Records
##############################
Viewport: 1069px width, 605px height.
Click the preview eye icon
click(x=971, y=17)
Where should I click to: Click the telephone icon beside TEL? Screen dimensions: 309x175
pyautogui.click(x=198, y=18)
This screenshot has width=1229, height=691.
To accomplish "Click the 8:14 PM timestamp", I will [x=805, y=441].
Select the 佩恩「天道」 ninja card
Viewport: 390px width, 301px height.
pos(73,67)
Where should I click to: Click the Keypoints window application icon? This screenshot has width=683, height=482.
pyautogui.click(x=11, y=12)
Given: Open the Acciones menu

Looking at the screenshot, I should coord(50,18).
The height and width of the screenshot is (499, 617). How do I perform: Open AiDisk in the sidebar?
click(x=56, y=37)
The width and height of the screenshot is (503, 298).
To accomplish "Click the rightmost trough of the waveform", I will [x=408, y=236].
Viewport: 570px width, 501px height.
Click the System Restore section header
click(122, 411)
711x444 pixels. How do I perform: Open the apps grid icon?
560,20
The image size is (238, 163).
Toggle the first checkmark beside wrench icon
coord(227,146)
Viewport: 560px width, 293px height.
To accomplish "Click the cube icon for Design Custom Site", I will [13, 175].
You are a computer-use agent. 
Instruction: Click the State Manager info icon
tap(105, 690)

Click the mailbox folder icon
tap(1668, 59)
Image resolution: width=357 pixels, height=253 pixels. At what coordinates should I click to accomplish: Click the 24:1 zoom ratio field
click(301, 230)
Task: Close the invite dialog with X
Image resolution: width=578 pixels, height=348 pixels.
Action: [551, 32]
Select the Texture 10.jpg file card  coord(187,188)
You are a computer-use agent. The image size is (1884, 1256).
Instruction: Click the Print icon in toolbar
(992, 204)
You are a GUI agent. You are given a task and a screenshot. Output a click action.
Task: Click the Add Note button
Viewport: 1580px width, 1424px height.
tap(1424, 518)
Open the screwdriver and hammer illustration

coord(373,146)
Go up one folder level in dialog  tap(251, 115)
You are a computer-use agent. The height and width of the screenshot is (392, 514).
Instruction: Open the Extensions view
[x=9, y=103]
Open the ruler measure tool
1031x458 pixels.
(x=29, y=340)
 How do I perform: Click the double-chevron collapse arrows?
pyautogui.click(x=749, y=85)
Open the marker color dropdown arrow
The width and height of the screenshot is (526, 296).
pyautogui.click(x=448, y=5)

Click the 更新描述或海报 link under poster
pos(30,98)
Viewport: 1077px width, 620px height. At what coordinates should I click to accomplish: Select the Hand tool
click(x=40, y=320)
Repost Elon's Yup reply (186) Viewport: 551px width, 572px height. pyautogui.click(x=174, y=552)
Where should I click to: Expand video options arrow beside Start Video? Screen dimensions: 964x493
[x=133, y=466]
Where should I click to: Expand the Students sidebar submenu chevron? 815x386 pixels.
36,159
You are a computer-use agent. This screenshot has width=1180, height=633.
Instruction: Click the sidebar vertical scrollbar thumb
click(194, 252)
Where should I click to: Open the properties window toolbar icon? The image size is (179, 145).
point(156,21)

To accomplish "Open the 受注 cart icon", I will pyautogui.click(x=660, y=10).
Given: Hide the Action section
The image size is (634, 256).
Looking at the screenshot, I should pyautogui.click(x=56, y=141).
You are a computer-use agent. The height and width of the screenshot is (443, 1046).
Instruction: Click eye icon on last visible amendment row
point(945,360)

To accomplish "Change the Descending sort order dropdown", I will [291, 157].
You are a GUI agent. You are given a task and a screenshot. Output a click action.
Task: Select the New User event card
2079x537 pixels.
##############################
STATED PROBLEM
Copy every line of the records above word for word, with nothing changed.

WRITTEN REPLY
Viewport: 1069px width, 605px height.
Click the preview eye icon
click(x=971, y=17)
Where should I click to: Click the telephone icon beside TEL? Screen dimensions: 309x175
pyautogui.click(x=198, y=18)
This screenshot has width=1229, height=691.
To accomplish "Click the 8:14 PM timestamp", I will [x=805, y=441].
Select the 佩恩「天道」 ninja card
Viewport: 390px width, 301px height.
pos(73,67)
Where should I click to: Click the Keypoints window application icon? This screenshot has width=683, height=482.
pyautogui.click(x=11, y=12)
Given: Open the Acciones menu

Looking at the screenshot, I should coord(50,18).
The height and width of the screenshot is (499, 617). How do I perform: Open AiDisk in the sidebar?
click(x=56, y=37)
The width and height of the screenshot is (503, 298).
To accomplish "Click the rightmost trough of the waveform", I will [x=408, y=236].
Viewport: 570px width, 501px height.
Click the System Restore section header
click(122, 411)
711x444 pixels. How do I perform: Open the apps grid icon?
560,20
The image size is (238, 163).
Toggle the first checkmark beside wrench icon
coord(227,146)
Viewport: 560px width, 293px height.
To accomplish "Click the cube icon for Design Custom Site", I will [13, 175].
You are a computer-use agent. 
Instruction: Click the State Manager info icon
tap(105, 690)

Click the mailbox folder icon
tap(1668, 59)
Image resolution: width=357 pixels, height=253 pixels. At what coordinates should I click to accomplish: Click the 24:1 zoom ratio field
click(301, 230)
Task: Close the invite dialog with X
Image resolution: width=578 pixels, height=348 pixels.
Action: [551, 32]
Select the Texture 10.jpg file card  coord(187,188)
You are a computer-use agent. The image size is (1884, 1256).
Instruction: Click the Print icon in toolbar
(992, 204)
You are a GUI agent. You are given a task and a screenshot. Output a click action.
Task: Click the Add Note button
Viewport: 1580px width, 1424px height.
tap(1424, 518)
Open the screwdriver and hammer illustration

coord(373,146)
Go up one folder level in dialog  tap(251, 115)
You are a computer-use agent. The height and width of the screenshot is (392, 514).
Instruction: Open the Extensions view
[x=9, y=103]
Open the ruler measure tool
1031x458 pixels.
(x=29, y=340)
 How do I perform: Click the double-chevron collapse arrows?
pyautogui.click(x=749, y=85)
Open the marker color dropdown arrow
The width and height of the screenshot is (526, 296).
pyautogui.click(x=448, y=5)

Click the 更新描述或海报 link under poster
pos(30,98)
Viewport: 1077px width, 620px height. At what coordinates should I click to accomplish: Select the Hand tool
click(x=40, y=320)
Repost Elon's Yup reply (186) Viewport: 551px width, 572px height. pyautogui.click(x=174, y=552)
Where should I click to: Expand video options arrow beside Start Video? Screen dimensions: 964x493
[x=133, y=466]
Where should I click to: Expand the Students sidebar submenu chevron? 815x386 pixels.
36,159
You are a computer-use agent. This screenshot has width=1180, height=633.
Instruction: Click the sidebar vertical scrollbar thumb
click(194, 252)
Where should I click to: Open the properties window toolbar icon? The image size is (179, 145).
point(156,21)

To accomplish "Open the 受注 cart icon", I will pyautogui.click(x=660, y=10).
Given: Hide the Action section
The image size is (634, 256).
Looking at the screenshot, I should pyautogui.click(x=56, y=141).
You are a computer-use agent. The height and width of the screenshot is (443, 1046).
Instruction: Click eye icon on last visible amendment row
point(945,360)

To accomplish "Change the Descending sort order dropdown", I will [291, 157].
You are a GUI agent. You are given a task and a screenshot. Output a click action.
Task: Select the New User event card
2079x537 pixels.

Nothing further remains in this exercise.